_WORK INSTRUCTION:_
Two lines below mark the span: the one containing "You are a GUI" and the one containing "Task: Toggle the Neue Person checkbox". Set down both, plus every line between, exactly as they stand, and nothing else.

_DATA EXTRACT:_
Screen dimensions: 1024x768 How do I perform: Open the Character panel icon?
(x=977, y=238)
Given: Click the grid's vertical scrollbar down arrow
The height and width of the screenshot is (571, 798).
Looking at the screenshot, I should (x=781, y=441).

--

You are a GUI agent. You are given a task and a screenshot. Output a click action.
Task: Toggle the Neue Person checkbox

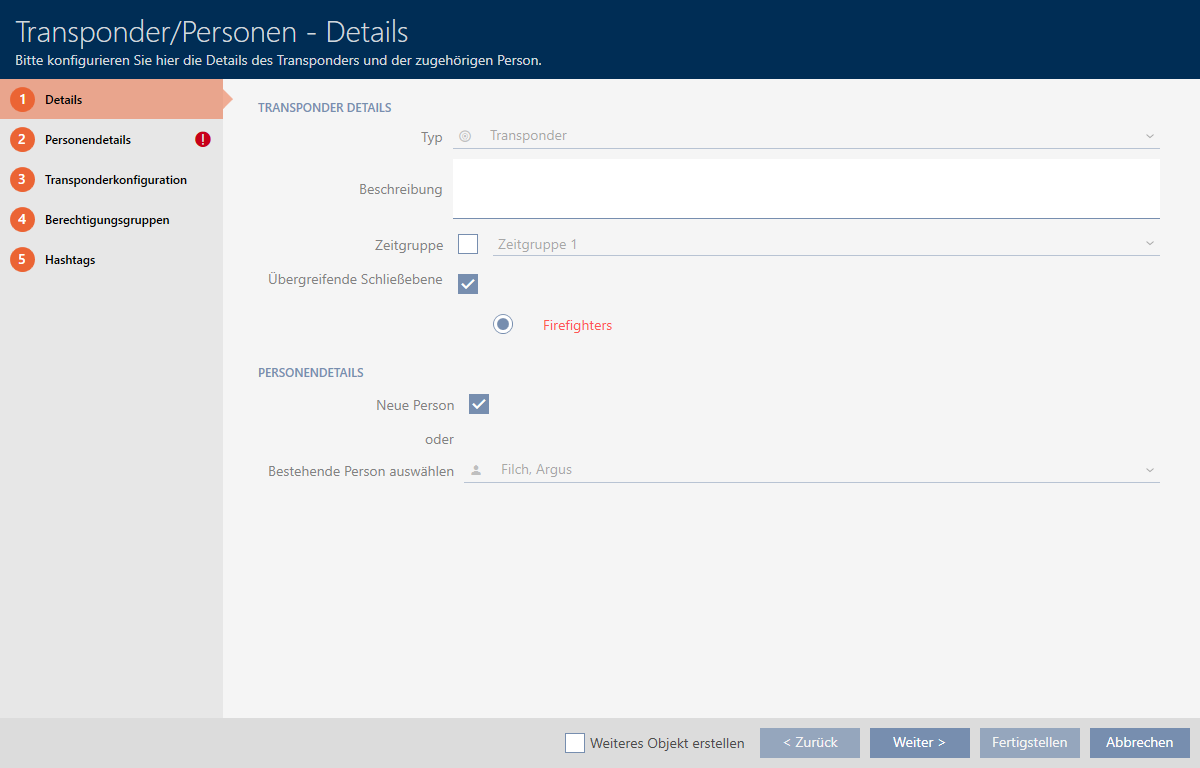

_EXERCISE RESPONSE:_
You are a GUI agent. You are given a task and a screenshot. Output a click action.
Task: Toggle the Neue Person checkbox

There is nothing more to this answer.